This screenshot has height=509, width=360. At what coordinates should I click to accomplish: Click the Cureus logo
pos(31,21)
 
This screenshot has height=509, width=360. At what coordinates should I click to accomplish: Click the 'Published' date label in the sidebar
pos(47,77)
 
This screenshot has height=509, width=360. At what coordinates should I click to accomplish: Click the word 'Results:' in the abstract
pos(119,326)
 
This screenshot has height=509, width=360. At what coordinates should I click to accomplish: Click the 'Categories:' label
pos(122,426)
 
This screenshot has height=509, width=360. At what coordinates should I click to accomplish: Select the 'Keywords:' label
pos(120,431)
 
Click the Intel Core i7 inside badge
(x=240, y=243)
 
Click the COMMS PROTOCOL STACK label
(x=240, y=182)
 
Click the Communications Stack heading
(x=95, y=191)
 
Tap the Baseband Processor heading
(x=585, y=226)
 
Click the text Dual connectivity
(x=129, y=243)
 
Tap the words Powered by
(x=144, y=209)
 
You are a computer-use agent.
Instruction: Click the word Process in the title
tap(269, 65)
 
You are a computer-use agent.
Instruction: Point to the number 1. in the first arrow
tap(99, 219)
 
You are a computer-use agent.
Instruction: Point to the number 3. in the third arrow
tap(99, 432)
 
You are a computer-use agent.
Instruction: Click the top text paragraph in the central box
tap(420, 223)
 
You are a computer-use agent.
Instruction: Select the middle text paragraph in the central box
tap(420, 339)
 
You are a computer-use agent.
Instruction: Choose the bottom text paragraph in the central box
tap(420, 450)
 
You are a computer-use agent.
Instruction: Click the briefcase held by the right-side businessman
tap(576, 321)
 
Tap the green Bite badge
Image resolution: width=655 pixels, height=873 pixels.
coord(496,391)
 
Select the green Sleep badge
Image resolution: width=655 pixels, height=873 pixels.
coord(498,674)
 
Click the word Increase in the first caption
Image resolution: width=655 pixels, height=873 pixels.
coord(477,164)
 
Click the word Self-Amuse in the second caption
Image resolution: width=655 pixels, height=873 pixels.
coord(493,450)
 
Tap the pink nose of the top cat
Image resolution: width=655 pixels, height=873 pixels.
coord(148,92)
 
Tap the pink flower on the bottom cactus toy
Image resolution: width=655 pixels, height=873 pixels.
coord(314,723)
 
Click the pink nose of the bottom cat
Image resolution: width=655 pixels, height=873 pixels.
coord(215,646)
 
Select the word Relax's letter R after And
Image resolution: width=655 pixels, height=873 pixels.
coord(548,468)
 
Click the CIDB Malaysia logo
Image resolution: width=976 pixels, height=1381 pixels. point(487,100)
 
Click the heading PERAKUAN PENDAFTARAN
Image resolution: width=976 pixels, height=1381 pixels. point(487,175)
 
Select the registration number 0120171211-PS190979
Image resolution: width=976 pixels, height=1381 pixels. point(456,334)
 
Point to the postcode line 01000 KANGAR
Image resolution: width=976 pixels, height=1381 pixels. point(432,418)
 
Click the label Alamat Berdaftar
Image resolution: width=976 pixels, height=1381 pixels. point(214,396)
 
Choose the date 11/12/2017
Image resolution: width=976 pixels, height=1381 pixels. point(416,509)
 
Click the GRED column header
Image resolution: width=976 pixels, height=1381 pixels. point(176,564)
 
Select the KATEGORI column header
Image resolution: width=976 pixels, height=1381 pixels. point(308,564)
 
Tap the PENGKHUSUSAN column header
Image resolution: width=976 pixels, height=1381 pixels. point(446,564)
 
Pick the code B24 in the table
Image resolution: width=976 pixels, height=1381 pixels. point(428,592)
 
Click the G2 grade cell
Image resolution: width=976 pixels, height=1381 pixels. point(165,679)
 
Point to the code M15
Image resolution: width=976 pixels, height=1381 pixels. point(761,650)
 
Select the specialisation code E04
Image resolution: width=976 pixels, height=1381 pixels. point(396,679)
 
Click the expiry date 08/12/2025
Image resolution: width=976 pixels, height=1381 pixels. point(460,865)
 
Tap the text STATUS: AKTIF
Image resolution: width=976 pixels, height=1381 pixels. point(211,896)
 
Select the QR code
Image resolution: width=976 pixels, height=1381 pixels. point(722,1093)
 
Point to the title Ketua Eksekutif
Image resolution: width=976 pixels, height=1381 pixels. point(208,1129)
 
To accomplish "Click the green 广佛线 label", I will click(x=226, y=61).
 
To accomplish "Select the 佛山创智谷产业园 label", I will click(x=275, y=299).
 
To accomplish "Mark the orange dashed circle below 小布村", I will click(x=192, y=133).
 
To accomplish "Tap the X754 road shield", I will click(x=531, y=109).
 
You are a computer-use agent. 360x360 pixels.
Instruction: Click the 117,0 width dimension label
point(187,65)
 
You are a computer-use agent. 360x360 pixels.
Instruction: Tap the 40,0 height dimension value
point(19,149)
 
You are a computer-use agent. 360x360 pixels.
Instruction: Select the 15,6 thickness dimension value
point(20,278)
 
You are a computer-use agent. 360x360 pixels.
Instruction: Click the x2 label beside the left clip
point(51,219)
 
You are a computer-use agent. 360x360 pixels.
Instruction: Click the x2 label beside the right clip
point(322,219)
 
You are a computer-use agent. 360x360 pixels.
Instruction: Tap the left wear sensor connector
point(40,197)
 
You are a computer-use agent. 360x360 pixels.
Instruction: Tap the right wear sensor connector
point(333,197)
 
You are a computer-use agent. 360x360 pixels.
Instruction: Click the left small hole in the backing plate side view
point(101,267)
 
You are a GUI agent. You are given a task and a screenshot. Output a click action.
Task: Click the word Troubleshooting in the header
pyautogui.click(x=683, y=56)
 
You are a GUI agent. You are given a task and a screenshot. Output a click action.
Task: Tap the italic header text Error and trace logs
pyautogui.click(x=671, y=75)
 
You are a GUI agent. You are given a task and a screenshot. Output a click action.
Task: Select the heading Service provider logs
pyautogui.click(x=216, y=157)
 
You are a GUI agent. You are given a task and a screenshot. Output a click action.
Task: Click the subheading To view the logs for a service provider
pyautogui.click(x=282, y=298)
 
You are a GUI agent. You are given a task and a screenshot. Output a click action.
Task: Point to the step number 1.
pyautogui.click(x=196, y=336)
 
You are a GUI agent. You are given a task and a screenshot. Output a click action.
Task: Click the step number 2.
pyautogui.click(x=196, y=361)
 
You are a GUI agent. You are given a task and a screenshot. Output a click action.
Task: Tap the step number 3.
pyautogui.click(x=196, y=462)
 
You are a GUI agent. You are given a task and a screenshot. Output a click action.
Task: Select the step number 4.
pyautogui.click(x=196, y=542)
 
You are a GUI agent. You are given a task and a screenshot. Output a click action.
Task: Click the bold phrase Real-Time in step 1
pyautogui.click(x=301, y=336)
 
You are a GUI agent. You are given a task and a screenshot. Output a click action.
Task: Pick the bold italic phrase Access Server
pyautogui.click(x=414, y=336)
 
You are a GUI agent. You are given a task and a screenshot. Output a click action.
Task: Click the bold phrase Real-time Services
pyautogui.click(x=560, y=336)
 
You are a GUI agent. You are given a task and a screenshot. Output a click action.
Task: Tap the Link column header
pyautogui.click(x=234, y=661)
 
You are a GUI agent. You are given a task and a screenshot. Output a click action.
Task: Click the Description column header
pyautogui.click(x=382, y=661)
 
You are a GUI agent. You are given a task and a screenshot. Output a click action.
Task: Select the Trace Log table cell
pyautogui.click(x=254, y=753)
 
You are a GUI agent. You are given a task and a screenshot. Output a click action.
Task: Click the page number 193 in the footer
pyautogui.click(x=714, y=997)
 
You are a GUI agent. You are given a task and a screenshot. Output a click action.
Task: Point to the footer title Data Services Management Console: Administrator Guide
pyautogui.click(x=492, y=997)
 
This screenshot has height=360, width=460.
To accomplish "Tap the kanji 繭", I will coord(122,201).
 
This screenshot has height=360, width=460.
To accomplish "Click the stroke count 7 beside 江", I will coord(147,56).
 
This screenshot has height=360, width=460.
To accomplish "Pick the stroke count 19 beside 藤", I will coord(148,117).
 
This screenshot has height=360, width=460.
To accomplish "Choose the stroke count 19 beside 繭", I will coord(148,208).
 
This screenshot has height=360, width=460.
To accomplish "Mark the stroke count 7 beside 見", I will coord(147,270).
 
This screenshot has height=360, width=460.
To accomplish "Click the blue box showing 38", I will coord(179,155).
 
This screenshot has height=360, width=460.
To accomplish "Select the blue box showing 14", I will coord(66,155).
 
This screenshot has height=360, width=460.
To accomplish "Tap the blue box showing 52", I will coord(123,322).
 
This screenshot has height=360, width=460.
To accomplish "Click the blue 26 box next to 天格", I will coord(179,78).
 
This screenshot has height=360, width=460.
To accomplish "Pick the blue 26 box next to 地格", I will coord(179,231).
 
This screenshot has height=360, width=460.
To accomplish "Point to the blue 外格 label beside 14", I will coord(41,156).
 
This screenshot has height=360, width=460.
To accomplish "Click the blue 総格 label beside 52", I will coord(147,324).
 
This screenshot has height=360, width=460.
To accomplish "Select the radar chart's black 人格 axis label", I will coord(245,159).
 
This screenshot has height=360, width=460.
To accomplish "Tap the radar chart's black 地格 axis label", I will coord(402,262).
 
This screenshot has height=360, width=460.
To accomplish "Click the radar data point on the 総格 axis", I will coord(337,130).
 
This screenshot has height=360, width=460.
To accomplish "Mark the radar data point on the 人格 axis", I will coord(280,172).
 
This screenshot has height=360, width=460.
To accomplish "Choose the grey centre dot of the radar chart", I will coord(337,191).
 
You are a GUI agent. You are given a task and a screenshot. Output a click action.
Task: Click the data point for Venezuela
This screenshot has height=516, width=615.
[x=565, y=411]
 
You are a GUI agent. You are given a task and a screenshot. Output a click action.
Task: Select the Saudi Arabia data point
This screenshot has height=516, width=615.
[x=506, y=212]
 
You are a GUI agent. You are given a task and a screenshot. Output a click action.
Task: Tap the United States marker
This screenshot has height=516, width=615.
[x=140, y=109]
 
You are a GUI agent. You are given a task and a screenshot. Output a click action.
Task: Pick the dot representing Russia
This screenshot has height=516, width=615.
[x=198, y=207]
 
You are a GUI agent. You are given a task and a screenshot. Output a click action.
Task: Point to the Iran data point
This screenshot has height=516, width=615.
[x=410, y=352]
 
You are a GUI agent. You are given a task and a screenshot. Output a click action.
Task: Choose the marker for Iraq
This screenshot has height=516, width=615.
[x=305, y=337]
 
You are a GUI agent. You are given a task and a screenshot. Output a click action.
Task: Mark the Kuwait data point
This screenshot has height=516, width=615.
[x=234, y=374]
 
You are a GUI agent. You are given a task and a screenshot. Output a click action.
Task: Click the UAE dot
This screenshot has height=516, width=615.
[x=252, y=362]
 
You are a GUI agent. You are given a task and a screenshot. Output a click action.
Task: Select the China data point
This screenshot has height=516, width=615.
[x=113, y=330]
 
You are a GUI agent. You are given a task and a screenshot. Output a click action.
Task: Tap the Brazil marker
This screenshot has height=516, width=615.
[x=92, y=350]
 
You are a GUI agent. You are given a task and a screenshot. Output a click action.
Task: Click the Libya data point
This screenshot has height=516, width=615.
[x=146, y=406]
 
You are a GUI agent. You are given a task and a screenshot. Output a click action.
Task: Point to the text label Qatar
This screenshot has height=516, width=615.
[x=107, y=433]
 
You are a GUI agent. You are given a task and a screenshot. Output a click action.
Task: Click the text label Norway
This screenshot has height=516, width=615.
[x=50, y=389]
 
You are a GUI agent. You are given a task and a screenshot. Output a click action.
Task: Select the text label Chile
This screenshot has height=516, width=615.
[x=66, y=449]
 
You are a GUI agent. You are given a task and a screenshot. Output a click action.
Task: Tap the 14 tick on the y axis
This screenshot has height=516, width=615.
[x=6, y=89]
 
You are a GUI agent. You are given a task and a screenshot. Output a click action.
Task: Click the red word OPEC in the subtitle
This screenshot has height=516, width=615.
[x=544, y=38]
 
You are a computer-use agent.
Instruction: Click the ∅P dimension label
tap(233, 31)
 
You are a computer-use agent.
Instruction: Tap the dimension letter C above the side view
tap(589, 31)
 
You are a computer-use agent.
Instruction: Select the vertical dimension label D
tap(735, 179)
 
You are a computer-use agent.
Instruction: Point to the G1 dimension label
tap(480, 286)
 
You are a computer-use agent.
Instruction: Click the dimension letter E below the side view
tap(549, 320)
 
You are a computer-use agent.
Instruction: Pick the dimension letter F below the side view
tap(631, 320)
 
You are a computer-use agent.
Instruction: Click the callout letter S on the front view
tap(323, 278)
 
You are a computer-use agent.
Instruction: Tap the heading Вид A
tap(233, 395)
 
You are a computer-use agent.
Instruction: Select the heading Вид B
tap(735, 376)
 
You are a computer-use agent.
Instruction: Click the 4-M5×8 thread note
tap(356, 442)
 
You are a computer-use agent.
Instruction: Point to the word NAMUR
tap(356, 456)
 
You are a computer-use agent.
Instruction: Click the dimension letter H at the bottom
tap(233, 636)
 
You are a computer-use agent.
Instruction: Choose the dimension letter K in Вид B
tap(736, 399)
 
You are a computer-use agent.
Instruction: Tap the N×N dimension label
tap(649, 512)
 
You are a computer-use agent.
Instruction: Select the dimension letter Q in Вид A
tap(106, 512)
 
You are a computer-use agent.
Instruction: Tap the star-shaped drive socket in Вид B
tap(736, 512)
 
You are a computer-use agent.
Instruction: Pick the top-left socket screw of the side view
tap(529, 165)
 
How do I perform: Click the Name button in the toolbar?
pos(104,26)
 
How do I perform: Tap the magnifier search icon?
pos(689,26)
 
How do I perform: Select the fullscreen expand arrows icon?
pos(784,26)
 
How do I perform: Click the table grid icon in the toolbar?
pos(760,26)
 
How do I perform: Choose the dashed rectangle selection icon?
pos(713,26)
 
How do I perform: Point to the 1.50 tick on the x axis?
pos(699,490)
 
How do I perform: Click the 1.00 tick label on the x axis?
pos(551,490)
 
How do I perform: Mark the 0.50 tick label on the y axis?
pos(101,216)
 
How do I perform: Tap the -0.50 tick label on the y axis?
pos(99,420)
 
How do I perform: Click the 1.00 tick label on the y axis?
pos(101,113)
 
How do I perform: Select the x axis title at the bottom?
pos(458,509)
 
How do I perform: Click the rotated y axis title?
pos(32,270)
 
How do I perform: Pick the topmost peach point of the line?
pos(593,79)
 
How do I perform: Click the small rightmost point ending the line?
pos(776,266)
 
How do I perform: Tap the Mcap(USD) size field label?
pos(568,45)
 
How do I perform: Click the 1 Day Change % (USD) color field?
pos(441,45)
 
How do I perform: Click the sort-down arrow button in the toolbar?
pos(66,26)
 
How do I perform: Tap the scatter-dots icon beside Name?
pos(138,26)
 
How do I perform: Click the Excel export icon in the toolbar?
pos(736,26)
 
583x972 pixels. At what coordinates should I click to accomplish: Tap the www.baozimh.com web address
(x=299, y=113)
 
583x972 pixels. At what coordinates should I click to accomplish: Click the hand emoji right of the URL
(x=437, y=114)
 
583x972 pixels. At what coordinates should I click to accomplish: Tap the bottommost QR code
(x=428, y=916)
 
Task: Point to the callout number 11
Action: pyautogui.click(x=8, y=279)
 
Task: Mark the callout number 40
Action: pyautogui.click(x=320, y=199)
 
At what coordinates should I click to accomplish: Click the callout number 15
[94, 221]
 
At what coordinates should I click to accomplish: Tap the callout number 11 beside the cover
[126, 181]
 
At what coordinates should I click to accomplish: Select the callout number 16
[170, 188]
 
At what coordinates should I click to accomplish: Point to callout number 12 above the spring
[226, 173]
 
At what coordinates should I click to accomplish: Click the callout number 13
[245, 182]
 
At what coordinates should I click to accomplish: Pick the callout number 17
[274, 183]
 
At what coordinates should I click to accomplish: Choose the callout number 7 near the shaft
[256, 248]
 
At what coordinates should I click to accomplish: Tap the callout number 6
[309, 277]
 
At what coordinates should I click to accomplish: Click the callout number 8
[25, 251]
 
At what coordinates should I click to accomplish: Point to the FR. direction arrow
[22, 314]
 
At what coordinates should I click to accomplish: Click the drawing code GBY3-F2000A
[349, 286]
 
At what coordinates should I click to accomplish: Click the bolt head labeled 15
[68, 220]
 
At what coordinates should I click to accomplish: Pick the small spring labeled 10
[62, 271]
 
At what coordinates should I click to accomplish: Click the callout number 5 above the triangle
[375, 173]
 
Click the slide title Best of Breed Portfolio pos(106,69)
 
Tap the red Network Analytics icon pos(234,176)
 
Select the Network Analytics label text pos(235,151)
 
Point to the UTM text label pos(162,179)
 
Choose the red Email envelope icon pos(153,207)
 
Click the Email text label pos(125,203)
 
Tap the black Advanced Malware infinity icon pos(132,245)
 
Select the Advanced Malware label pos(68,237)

══════

**GIVEN PROBLEM**
Rewrite everything from the line containing "Tap the green Bite badge" down to the line containing "height=1381 pixels. point(456,334)", switching "caption" to "subtitle" and leaving all else as it is.

**ANSWER FOR THE TASK**
Tap the green Bite badge
Image resolution: width=655 pixels, height=873 pixels.
coord(496,391)
 
Select the green Sleep badge
Image resolution: width=655 pixels, height=873 pixels.
coord(498,674)
 
Click the word Increase in the first subtitle
Image resolution: width=655 pixels, height=873 pixels.
coord(477,164)
 
Click the word Self-Amuse in the second subtitle
Image resolution: width=655 pixels, height=873 pixels.
coord(493,450)
 
Tap the pink nose of the top cat
Image resolution: width=655 pixels, height=873 pixels.
coord(148,92)
 
Tap the pink flower on the bottom cactus toy
Image resolution: width=655 pixels, height=873 pixels.
coord(314,723)
 
Click the pink nose of the bottom cat
Image resolution: width=655 pixels, height=873 pixels.
coord(215,646)
 
Select the word Relax's letter R after And
Image resolution: width=655 pixels, height=873 pixels.
coord(548,468)
 
Click the CIDB Malaysia logo
Image resolution: width=976 pixels, height=1381 pixels. point(487,100)
 
Click the heading PERAKUAN PENDAFTARAN
Image resolution: width=976 pixels, height=1381 pixels. point(487,175)
 
Select the registration number 0120171211-PS190979
Image resolution: width=976 pixels, height=1381 pixels. point(456,334)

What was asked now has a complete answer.